Writer: Amanda Conner, Jimmy Palmiotti
Artist: John Timms, Joseph Michael Linsner
Publisher: DC Comics
DC’s official synopsis reads:
“FUTURE KILL” part one! You’ve seen her story begin to unfold in prior issues…who in the world is Bat-Fan, and why does she think Harley Quinn must die to save existence itself?! And in the backup story “Harley Loves Joker” part four, Harley’s mistakes have forced her to hide out with The Joker in a low-rent motel…unfortunately, they’ve had to bring their entire goon squad—and a pack of very poorly behaved hyenas—along!
Very quickly we pay our respects to the last story arc and get rolling with the next one, which makes major progress in the Harley Sinn and Devani storylines. There are two artists on this issue, but Joseph Michael Linsner’s work gets the lion’s share of the page time. That’s no accident–his work has mostly been based around Devani, and her storyline takes up the bulk of this issue. We’ve been checking in with her in the future for several issues now, so it’s exciting to see her finally make it to the year 2017 and come head to head with Harley. It’s also pretty cool to see Devani exploring the Batcave upon arrival in our time, reminding us that Harley Quinn is a part of Batman’s universe–something that sometimes gets lost in her esoteric adventures.
Harley Sinn appears in the issue as well, though compared to Devani it’s more of a cameo than anything else. Still, she’s playing with some major characters from Harley’s past, so it’s an intriguing thread to follow. We haven’t heard much from the Macabres since the "Joker’s Last Laugh" arc–it’s refreshing to reintegrate them into Harley’s ever-rotating rogues’ gallery.
As mentioned, artwork duties are split by Timms and Linsner.
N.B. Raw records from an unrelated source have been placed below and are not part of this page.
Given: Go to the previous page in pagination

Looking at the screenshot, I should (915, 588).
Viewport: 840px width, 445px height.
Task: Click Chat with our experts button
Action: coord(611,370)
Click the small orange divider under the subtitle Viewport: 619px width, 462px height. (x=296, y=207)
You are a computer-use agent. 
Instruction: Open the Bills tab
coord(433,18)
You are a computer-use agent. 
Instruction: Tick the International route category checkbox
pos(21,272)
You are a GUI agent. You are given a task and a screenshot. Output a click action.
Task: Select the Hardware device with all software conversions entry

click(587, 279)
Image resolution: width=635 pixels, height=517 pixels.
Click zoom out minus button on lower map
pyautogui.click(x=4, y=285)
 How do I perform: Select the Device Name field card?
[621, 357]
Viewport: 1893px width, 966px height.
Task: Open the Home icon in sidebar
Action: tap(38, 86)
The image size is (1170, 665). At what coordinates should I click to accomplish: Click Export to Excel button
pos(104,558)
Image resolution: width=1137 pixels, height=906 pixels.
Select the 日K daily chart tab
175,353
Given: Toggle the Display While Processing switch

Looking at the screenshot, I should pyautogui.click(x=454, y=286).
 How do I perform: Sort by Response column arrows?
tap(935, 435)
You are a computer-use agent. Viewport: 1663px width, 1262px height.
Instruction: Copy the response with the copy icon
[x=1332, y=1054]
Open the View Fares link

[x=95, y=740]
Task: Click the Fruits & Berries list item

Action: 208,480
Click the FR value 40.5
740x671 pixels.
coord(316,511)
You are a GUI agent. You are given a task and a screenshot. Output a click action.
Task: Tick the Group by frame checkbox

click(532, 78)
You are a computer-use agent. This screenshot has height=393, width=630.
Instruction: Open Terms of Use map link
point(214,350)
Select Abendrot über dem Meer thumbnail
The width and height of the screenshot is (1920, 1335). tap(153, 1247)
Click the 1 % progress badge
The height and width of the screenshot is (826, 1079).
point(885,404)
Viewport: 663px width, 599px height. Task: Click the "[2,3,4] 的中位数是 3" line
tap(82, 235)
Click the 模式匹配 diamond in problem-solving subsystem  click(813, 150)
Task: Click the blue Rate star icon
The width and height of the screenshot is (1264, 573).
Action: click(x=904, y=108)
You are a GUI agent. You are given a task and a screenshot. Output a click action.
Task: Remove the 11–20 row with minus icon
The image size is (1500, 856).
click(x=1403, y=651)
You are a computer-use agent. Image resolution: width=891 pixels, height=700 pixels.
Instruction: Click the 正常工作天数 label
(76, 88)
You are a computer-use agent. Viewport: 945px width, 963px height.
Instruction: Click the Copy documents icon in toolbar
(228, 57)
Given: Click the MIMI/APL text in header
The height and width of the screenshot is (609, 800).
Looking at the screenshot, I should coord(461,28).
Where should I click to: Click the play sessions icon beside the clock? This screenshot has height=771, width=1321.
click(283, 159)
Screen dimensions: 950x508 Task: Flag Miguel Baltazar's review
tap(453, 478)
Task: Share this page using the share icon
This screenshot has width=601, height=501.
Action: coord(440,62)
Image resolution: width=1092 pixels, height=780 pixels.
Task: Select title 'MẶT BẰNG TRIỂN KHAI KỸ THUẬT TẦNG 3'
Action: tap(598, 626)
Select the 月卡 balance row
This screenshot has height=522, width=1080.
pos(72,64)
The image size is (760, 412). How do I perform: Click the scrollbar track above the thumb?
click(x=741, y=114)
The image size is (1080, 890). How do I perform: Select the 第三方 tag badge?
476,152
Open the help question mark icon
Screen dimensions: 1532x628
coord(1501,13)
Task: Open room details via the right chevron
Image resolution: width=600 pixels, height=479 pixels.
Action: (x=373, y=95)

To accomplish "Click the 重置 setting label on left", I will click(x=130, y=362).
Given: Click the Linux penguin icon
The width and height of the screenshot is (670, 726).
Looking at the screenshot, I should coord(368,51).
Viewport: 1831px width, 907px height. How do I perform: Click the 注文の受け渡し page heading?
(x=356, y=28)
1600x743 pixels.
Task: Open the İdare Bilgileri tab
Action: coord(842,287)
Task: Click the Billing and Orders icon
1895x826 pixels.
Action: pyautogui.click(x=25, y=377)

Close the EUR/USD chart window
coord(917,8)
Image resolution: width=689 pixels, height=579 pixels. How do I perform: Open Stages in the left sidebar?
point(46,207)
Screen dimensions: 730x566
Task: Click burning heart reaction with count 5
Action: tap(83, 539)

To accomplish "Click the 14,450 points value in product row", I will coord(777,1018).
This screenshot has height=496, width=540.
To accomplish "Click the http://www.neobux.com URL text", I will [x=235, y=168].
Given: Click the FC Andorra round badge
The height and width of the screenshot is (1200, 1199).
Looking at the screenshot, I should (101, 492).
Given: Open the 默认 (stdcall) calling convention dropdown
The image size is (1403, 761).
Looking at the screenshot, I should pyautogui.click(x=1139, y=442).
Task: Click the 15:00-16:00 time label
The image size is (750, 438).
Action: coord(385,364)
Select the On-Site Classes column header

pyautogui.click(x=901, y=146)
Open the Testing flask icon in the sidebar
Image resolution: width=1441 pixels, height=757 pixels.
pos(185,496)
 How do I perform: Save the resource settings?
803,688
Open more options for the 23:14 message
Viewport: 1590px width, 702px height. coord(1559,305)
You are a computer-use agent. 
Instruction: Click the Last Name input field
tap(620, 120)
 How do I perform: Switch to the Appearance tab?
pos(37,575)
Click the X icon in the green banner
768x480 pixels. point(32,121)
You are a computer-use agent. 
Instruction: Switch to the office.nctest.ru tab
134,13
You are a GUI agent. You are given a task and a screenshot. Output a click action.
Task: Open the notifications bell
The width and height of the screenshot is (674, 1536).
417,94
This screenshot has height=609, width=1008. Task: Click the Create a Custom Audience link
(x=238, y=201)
Both produce solid work here, but the two have very different styles and the shift is jarring. Linsner’s work has up until now been used for the Devani flash-forwards, but now that she’s in our time, this style dominates the issue and perhaps will be used for the rest of the arc. Between the two Linsner’s work has a bit more cartoony, otherworldly feel than Timms’, which in an off-the-wall series like Quinn is welcome.
The backup by Palmiotti and Harley Quinn’s co-creator, Paul Dini, with art by Bret Blevins continues to delight. It may be a bit lighter on action than previously, but it’s been fun to see this side of Harley and Joker’s relationship. Really, the main complaint to levy against it is at seven pages, it’s seriously cutting into the main storyline. But when the backup is this fun, who cares?
Is It Good?
Harley Quinn kicks off a new arc in stronger than usual fashion in a story that should finally start to involve some of the more interesting storylines that have been brewing.